What you are asked to do:
Transcribe exactly, leaving out pictures, the lines from the one that holds "The height and" through the end of the data below, including both end lines and no others.

Entries supplied:
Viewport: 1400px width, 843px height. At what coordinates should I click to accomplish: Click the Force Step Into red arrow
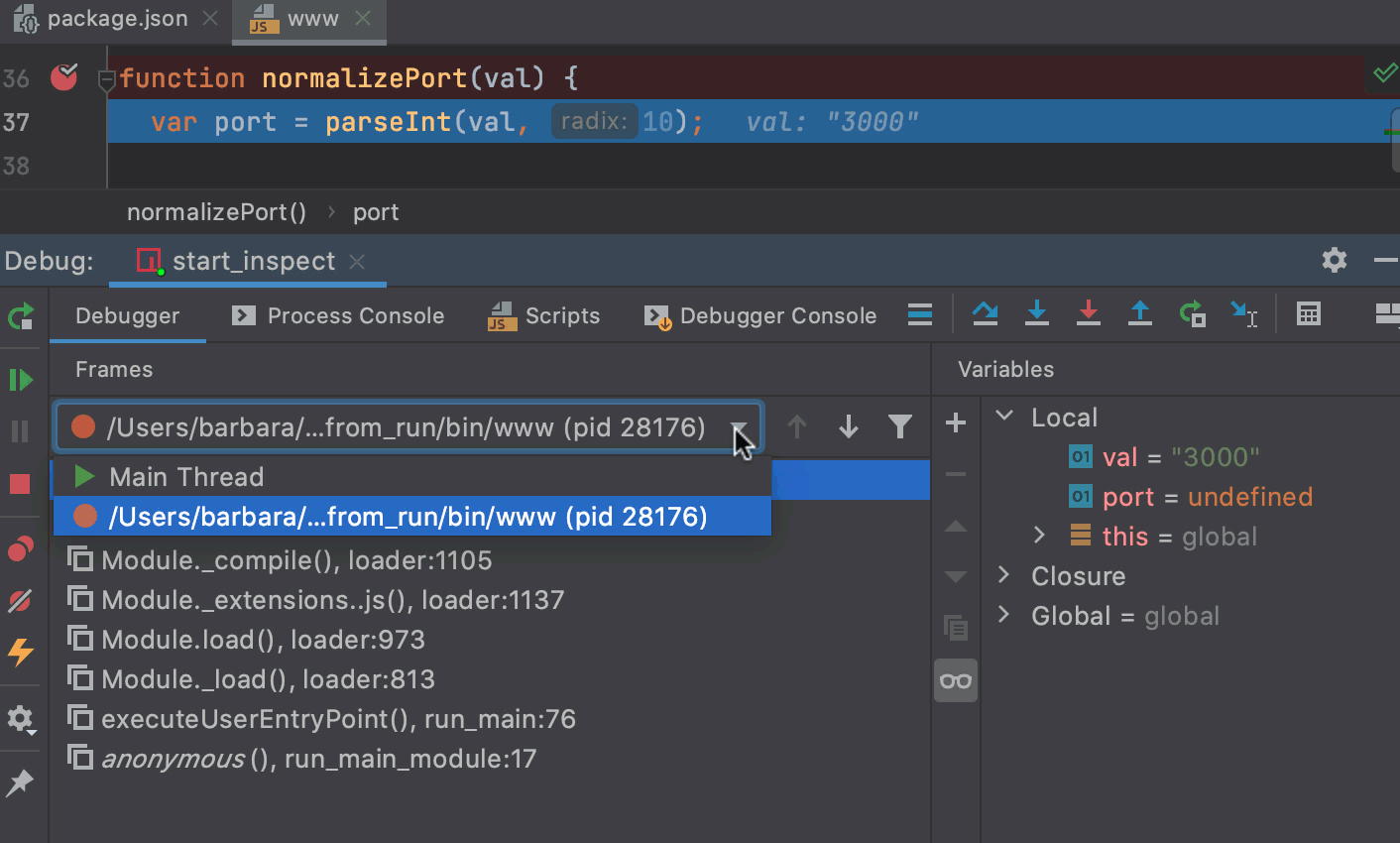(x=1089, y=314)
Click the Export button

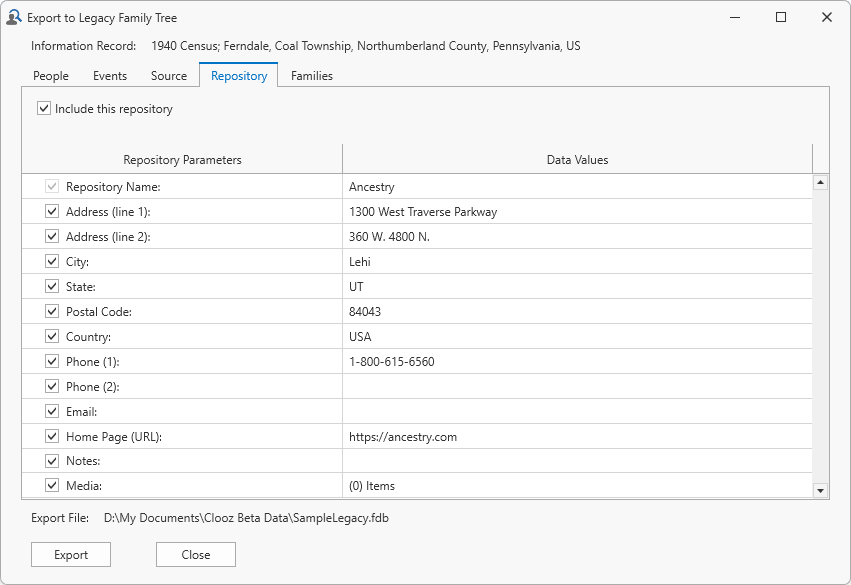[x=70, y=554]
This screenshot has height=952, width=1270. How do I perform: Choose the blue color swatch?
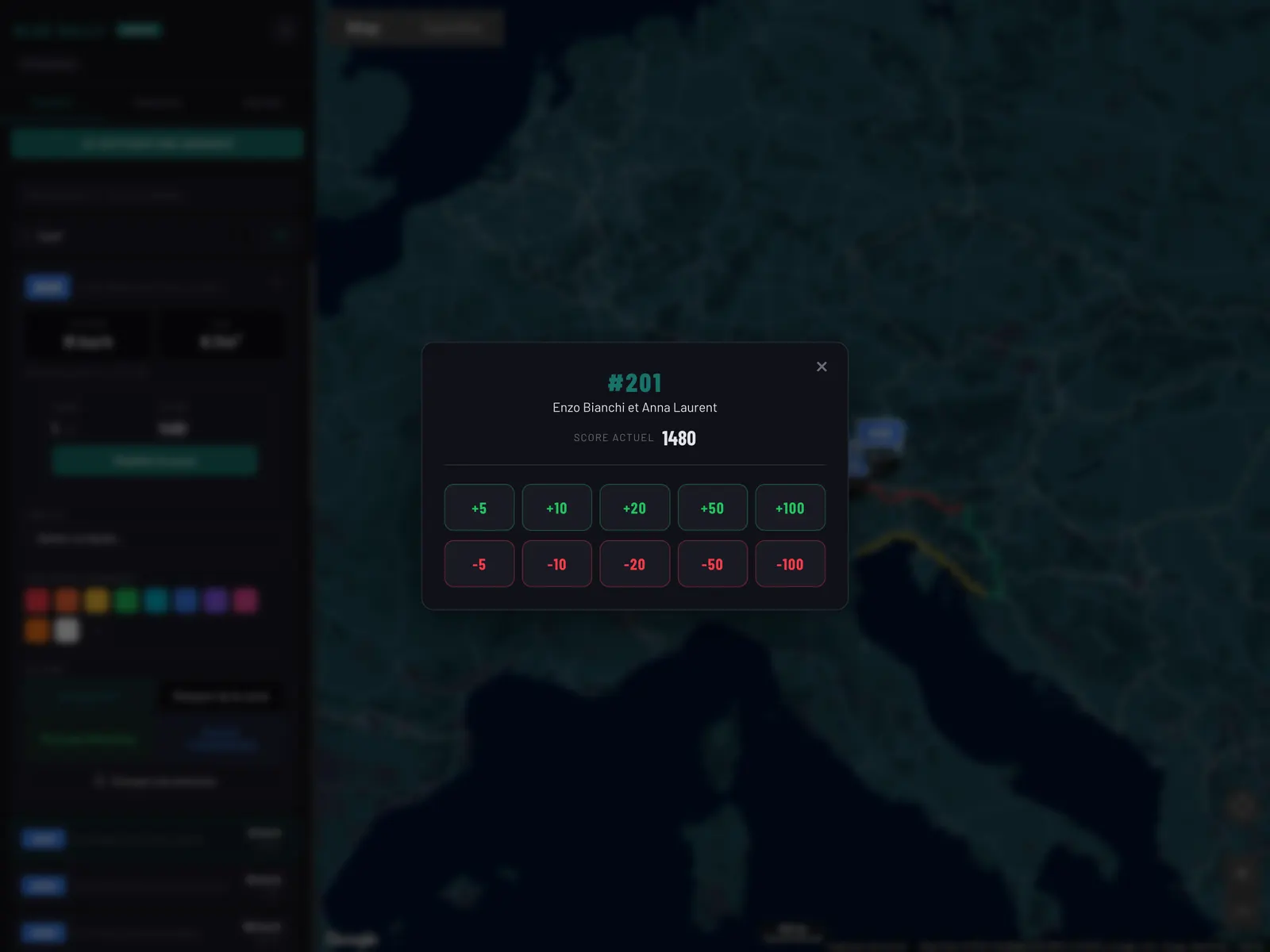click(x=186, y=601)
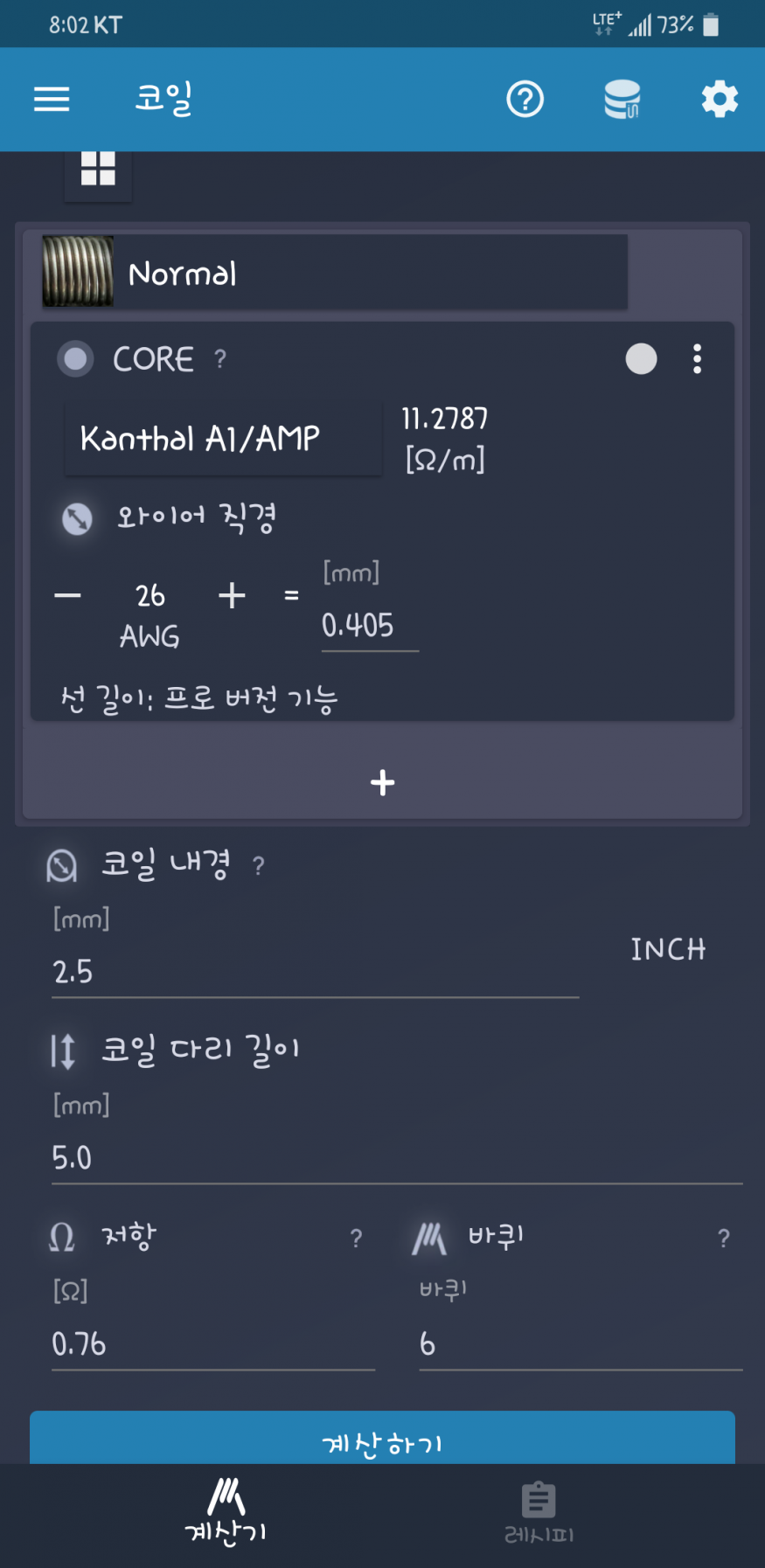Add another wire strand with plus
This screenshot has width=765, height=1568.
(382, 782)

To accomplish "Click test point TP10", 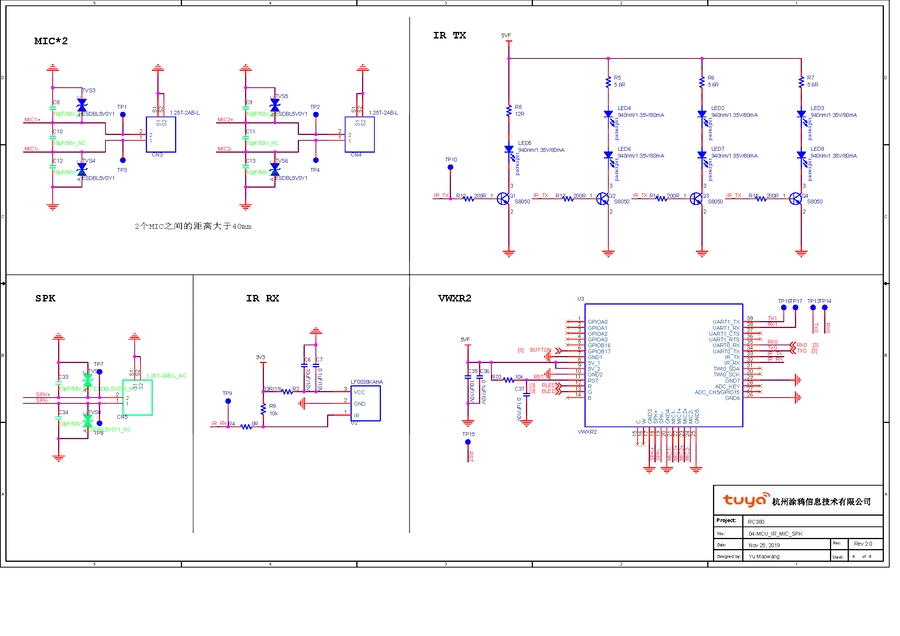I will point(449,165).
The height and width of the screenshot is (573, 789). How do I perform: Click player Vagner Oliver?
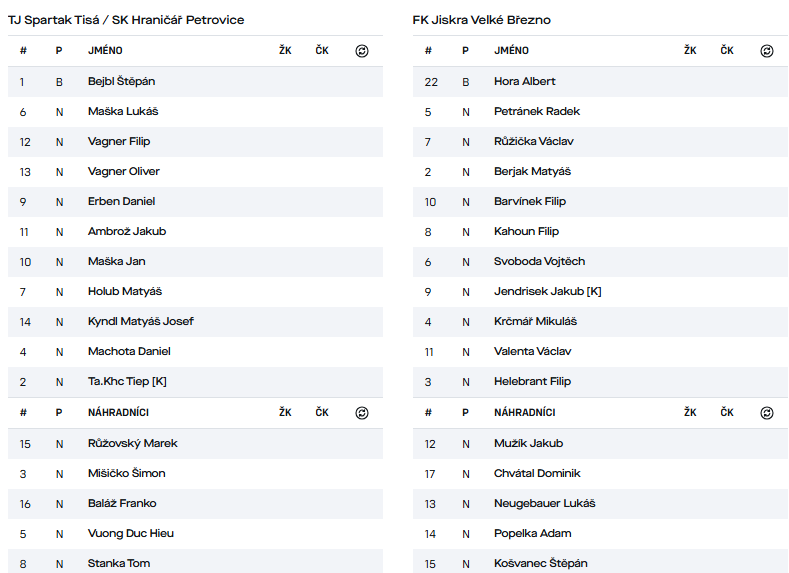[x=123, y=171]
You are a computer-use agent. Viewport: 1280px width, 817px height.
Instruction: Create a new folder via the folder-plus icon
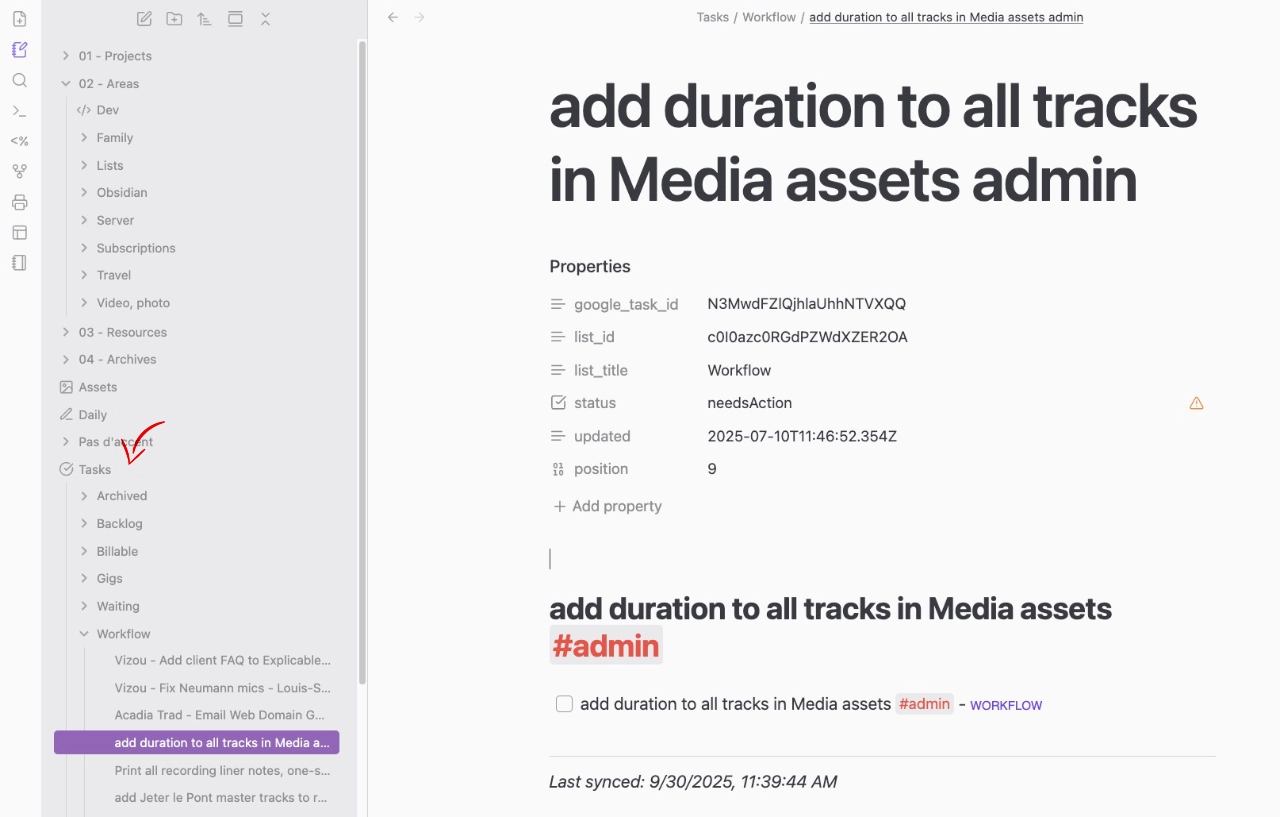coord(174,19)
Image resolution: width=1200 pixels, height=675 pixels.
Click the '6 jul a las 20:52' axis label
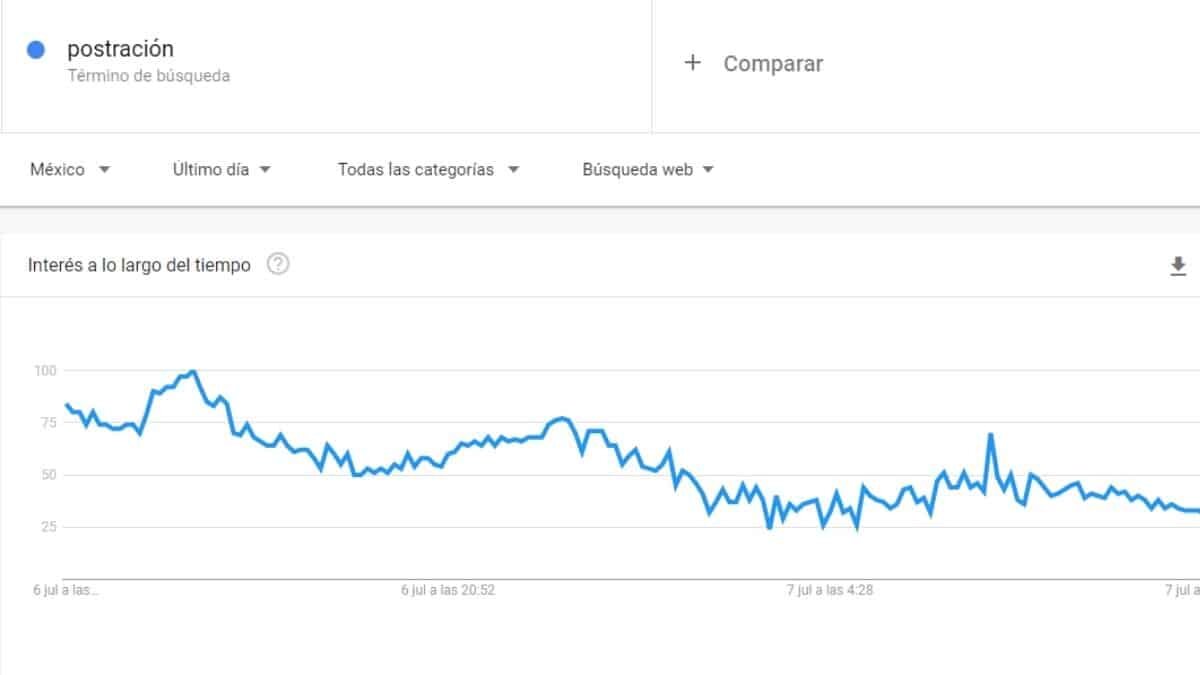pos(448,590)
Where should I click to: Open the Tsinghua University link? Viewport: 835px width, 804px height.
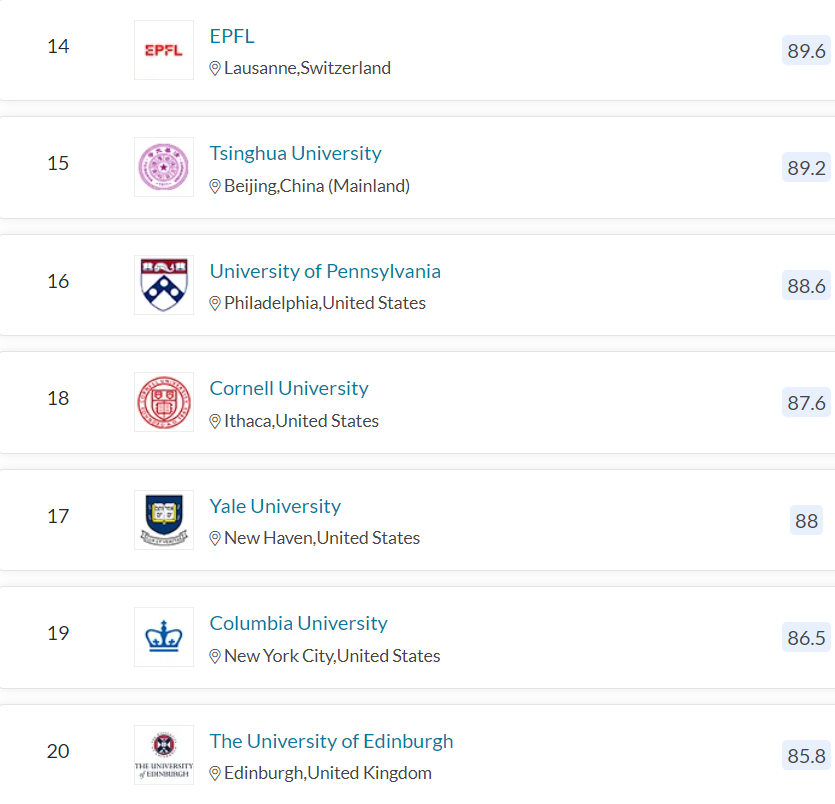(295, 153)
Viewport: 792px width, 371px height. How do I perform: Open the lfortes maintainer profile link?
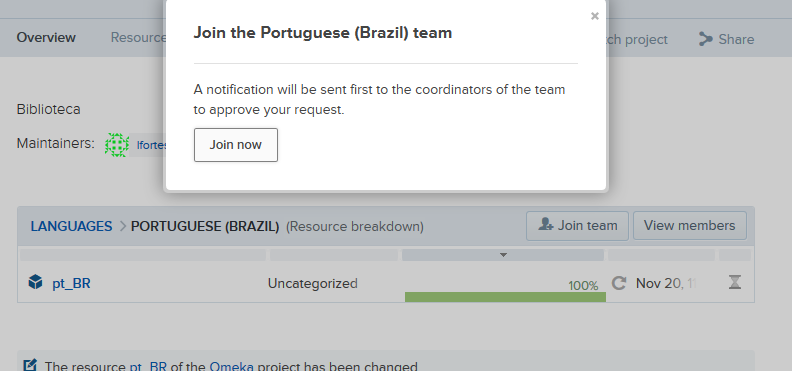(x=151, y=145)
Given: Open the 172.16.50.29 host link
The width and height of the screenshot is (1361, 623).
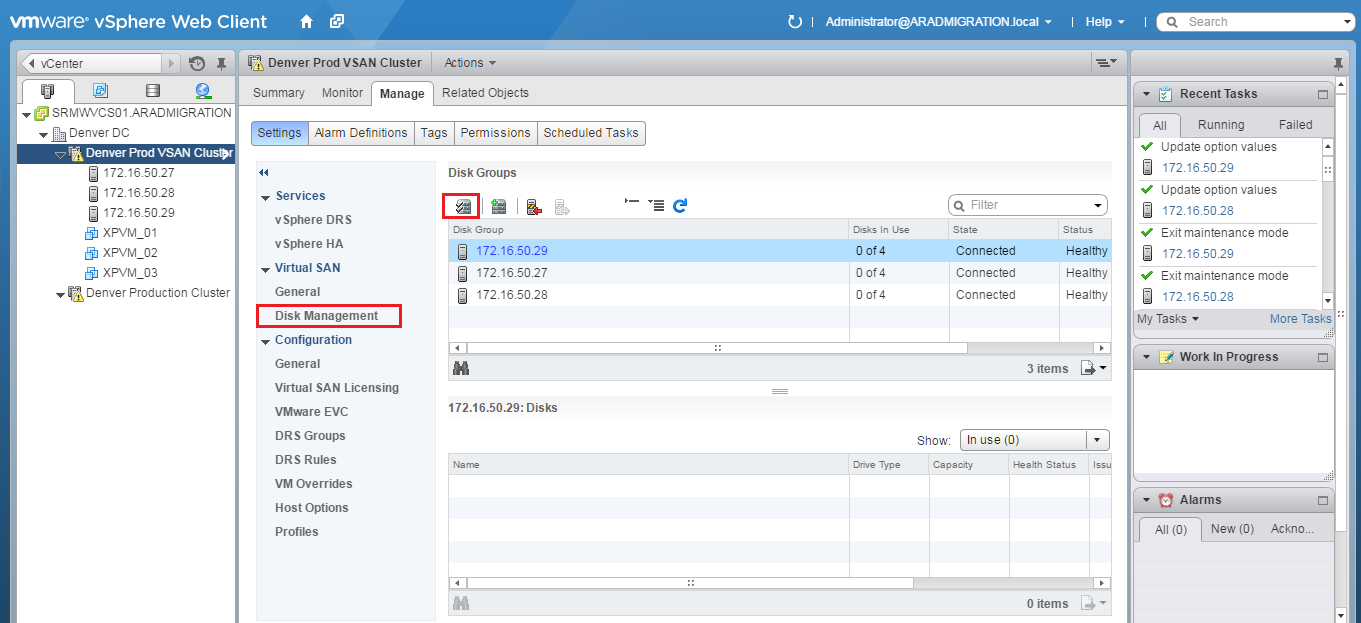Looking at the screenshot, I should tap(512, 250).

Task answer:
The height and width of the screenshot is (573, 789). How do I perform: Click player Vagner Oliver?
[x=123, y=171]
You are a computer-use agent. Viewport: 1280px width, 817px height.
Instruction: Create a new folder via the folder-plus icon
coord(174,19)
Image resolution: width=1200 pixels, height=675 pixels.
Click the '6 jul a las 20:52' axis label
pos(448,590)
Where should I click to: Open the Tsinghua University link? Viewport: 835px width, 804px height.
(295, 153)
Viewport: 792px width, 371px height. How do I perform: Open the lfortes maintainer profile link?
(x=151, y=145)
Given: Open the 172.16.50.29 host link
The width and height of the screenshot is (1361, 623).
Looking at the screenshot, I should tap(512, 250).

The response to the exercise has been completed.